Del Mastro gave an impassioned speech in the Commons last week that accused Elections Canada of "malice and contempt" in its ongoing investigation of alleged campaign overspending.
The MP from Peterborough, Ont., also accused his former pollster Hall — by name — of having ulterior motives in assisting Elections Canada.
And he said a judge should not have granted a search warrant based on Hall's evidence.
"It is inconceivable that the presiding justice in this matter would not have asked the investigator quite simply, what do we know about Frank Hall?" Del Mastro said.
He went on to state: "I stand accused by a person who has admitted to falsifying records and reports, failed to deliver on contracts time and time again, and been involved in other civil disputes with public officials."

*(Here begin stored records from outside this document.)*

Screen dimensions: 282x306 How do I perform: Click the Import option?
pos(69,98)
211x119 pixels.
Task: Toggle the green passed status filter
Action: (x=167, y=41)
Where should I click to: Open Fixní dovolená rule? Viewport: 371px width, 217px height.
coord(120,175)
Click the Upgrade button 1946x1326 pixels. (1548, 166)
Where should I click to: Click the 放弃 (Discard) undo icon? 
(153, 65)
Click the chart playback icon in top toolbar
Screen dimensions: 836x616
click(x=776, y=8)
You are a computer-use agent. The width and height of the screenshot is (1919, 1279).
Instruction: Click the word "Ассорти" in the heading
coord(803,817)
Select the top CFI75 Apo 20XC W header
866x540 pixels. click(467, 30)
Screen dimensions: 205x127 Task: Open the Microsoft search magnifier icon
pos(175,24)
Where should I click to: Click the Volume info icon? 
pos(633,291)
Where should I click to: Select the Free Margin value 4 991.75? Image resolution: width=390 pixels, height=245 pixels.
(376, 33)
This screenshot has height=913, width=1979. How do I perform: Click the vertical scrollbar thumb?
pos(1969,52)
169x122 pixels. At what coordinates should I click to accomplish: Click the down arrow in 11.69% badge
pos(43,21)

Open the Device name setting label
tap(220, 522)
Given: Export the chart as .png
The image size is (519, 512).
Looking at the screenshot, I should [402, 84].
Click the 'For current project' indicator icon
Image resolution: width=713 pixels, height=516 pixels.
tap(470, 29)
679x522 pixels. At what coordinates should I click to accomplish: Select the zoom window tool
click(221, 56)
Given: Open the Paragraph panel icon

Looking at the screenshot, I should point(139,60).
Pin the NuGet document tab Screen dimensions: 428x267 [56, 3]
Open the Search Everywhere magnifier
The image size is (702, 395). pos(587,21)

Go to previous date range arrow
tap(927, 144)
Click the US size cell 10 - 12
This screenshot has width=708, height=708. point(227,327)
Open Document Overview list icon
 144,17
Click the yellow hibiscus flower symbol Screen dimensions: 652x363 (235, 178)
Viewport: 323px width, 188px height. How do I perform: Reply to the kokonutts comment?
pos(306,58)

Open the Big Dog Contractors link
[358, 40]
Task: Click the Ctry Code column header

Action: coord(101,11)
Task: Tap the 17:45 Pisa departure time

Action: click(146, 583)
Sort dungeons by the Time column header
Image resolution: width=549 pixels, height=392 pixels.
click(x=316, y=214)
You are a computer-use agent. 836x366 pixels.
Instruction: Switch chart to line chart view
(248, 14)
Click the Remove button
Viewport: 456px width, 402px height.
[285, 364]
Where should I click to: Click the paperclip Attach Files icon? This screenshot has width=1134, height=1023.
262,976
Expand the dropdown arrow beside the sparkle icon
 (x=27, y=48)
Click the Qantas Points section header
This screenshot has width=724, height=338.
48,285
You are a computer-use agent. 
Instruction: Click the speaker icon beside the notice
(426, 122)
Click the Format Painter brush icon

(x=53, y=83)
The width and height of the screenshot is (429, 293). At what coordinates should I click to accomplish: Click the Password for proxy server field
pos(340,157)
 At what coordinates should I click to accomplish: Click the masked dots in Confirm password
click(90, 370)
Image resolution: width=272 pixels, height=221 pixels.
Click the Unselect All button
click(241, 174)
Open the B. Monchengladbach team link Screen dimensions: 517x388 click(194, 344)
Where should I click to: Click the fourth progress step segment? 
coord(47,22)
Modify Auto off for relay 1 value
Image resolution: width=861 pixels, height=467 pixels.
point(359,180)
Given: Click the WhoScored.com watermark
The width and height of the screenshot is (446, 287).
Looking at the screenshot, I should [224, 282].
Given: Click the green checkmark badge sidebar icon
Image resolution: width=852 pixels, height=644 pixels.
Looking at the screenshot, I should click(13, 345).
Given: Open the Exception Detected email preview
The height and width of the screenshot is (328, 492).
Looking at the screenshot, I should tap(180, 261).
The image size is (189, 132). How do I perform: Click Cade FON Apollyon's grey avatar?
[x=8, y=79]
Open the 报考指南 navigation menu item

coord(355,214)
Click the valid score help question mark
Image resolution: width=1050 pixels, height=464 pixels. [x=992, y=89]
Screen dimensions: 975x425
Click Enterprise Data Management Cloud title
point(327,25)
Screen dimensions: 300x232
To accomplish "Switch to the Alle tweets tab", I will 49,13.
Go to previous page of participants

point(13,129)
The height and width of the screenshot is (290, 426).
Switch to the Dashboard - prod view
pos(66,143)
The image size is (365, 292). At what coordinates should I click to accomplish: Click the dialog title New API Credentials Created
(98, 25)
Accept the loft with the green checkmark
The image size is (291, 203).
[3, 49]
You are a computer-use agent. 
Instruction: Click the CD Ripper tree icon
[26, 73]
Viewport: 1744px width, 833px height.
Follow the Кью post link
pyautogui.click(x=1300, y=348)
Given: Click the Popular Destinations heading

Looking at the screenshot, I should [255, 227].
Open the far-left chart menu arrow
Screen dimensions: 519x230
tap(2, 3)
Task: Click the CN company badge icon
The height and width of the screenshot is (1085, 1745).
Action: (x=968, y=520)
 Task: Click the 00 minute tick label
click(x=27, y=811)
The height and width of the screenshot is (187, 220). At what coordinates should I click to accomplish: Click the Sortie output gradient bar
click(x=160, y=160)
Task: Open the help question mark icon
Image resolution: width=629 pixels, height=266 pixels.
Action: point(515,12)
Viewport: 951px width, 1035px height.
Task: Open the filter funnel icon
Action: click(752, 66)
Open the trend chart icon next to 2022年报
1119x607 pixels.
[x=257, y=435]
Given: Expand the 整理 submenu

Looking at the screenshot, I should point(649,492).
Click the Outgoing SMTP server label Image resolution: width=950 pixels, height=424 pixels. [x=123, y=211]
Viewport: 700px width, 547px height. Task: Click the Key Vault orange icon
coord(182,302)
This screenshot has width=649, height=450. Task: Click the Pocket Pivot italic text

Hall, a private citizen whose polling company Holinshed Research is no longer in business, was not present in the Commons for Del Mastro's speech, nor could he have addressed the claims if he had been.
"Mr. Del Mastro enjoys privileges not afforded to a private citizen — the ability to speak about other Canadians in the House of Commons without being held to account for the inaccuracy of his remarks," he said in his letter to Scheer.
"He is aware that I have no legal right, or ability, to defend myself from his slander."
There appear to be two Elections Canada investigations of Del Mastro.
One revolves around claims the MP paid Holinshed $21,000 for campaign work out of his own pocket, then kept the expense off his official books. The contract would have put him well over his campaign spending limit.
There have also been published reports that Elections Canada examined whether a family business illegally reimbursed employees for donations to Del Mastro's campaign.
But in more than a year of interviews by investigators and courthouse production orders, no charges under the Canada Elections Act have been laid, nor has Del Mastro been cleared — prompting the MP's appeal in the Commons last week.
"I have been working with Elections Canada to provide documents, explanations and other evidence, as requested," said Hall. "I have done so because I feel it is my duty as a citizen."
In a separate letter to Prime Minister Stephen Harper, Hall wrote that he "should be able to assist in legitimate investigations without fear of persecution or reprisal from my government."
He concluded by pointing to Laureen Harper's recent endorsement of anti-bullying programs.
"I would ask that you ensure that the conduct of your parliamentary secretary reflects these noble efforts," wrote Hall.
Three other Conservative MPs — Shelly Glover, James Bezan and Jeff Watson — are all battling the elections watchdog over their 2011 campaign expense returns.